Dari Aceh Terbang ke Babel Mendarat di Muba
Oleh : Maspril Aries
Wartawan Utama/ Penggiat Kaki Bukit Literasi
“Sepak bola adalah industri.” Adagium itu sudah dikenal luas di dunia, khususnya negara-negara Eropa dan Amerika latin dan beberapa negara Asia seperti Jepang, China dan Korea. Di Indonesia sepak bola telah menjadi industri. Buktinya berbagai kosakata yang melekat pada industri, bisnis dan ekonomi sudah melekat pada aktivitas sepak bola. Dunia sepak bola kini menggunakan kata “merger,” “transfer,” atau kata “akuisisi.”
Dunia sepak bola mengenal transfer pemain antar klub, ada merger antar klub atau sebuah klub yang diakuisisi atau dijual kepada investor baru. Kini sepak bola di Indonesia juga sudah merambah bursa saham dan keuangan. Bali United FC yang berlaga di Liga 1 Indonesia menjadi klub yang pertama “melantai” di Bursa Efek Indonesia (BEI).
PT Bali Bintang Sejahtera perusahaan yang menaungi Bali United FC mencatatkan saham perdana di BEI Jakarta pada pada 17 Juni 2019. Bali United FC akhirnya resmi menjadi klub Indonesia pertama yang melepas sahamnya ke publik. Setelah melalui Initial Public Offer (IPO) atau penawaran saham pertama pada Mei 2019.
PT Bali Bintang Sejahtera yang tercatat di BEI Jakarta dengan kode saham BOLA itu menawarkan saham perdana senilai Rp175 per lembar lewat skema IPO. Perseroan melepas sebanyak 2 miliar saham atau setara dengan 33,33 persen saham pada harga penawaran perdana itu.
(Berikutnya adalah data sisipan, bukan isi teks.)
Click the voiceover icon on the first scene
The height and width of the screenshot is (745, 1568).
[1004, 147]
Itu salah satu bukti bahwa sepak bola di Indonesia telah menjadi industri. Selain menjual saham di pasar bursa, ada klub juga yang karena masalah finansial akhirnya perusahaan pemilik klub menjual kepada investor baru. Seperti yang terjadi pada Perseru Serui dari Papua saat berlaga di Liga 1 Indonesia karena krisis finansial manajemen menjual klub kepada pengusaha dari Lampung.
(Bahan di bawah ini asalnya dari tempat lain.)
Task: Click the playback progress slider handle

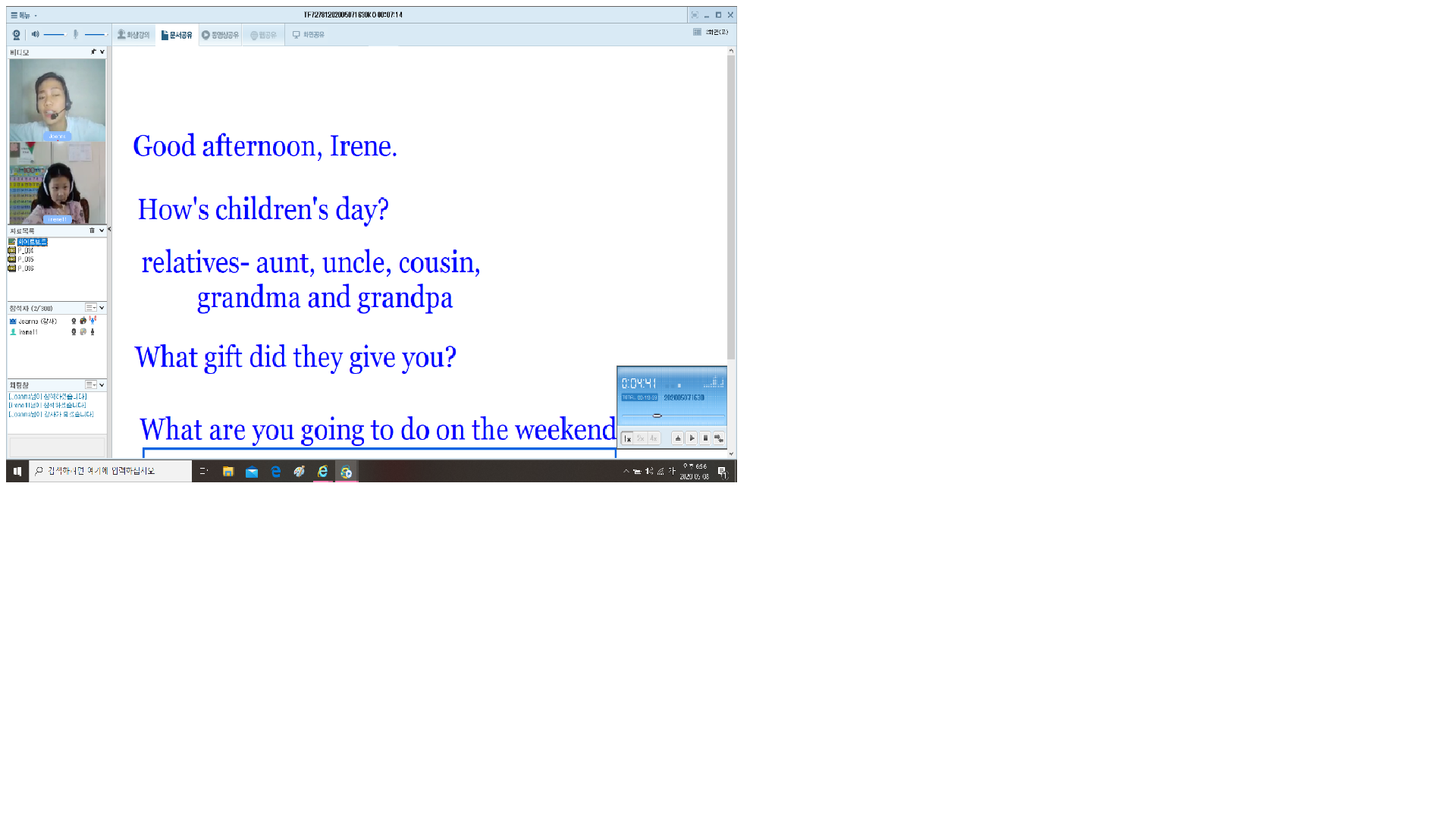Action: pyautogui.click(x=657, y=416)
Perserui yang telah diakusisi lalu memindahkan kandangnya dari Serui ke Bandarlampung dan berganti nama menjadi Badak Lampung FC. Namun keberuntungan belum berpihak kepada klub yang bermarkas di stadion Sumpah Pemuda Bandarlampung tersebut. Pada kompetisi 2019 Badak Lampung FC terdegradasi ke Liga 2 Indonesia.
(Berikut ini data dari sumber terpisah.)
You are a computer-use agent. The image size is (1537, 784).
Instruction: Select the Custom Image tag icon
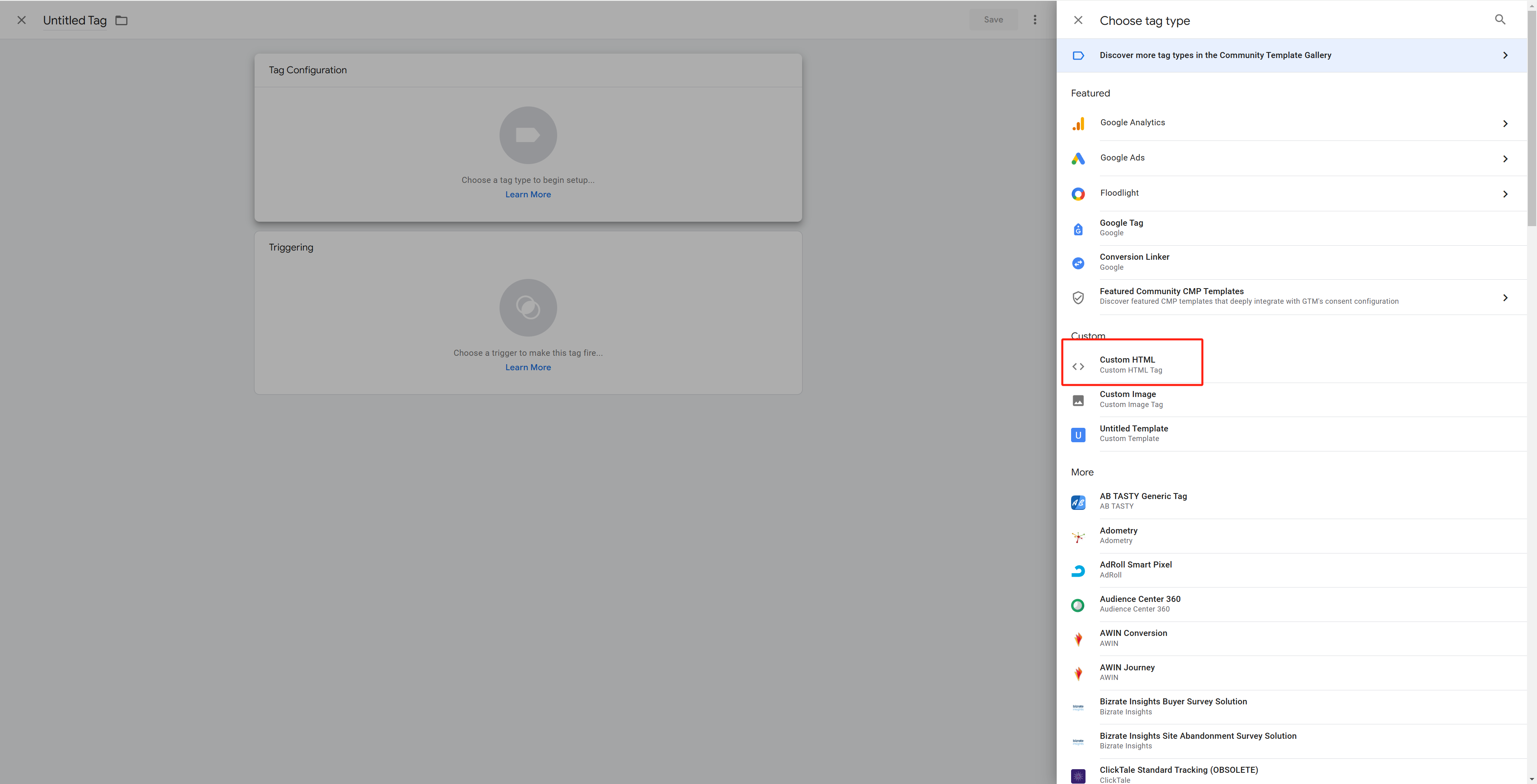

Sejarah yang sama juga pernah terjadi pada Sriwijaya FC sebelum diakusisi Pemerintah Provinsi Sumatera Selatan (Sumsel) klub berjuluk Laskar Wong Kito ini sebelum adalah klub Persijatim Solo yang berlaga di divisi utama PSSI. Juga karena masalah finansial lalu dijual kepada Pemerintah Provinsi Sumsel.
Selain akuisisi atau menjual klub kepada investor baru, ada juga merger antar klub. Pada musim kompetisi lalu ada di Liga 1 klub PS Tira merger dengan kulub Liga 2 Persikabo Kabupaten Bogor dan berganti nama menjadi PS Tira-Persikabo.
Merger terbaru antar klub sepak bola adalah merger yang terjadi antara Babel United FC yang musim kompetisi 2019 berlaga di Liga 2 Indonesia dengan Muba United FC yang berlaga di Liga 3 Indonesia. Pada kompetisi 2020 dua klub ini bersepakat untuk bergabung atau merger dan menjelma menjadi klub bernama Babel Muba United yang akan berlaga di kompetisi Liga 2 Indonesia. Babel Muba United FC akan bermarkas di Sekayu, Kabupaten Musi Banyuasin (Muba) dengan kandangnya di stadion Serasan Sekate, Sekayu.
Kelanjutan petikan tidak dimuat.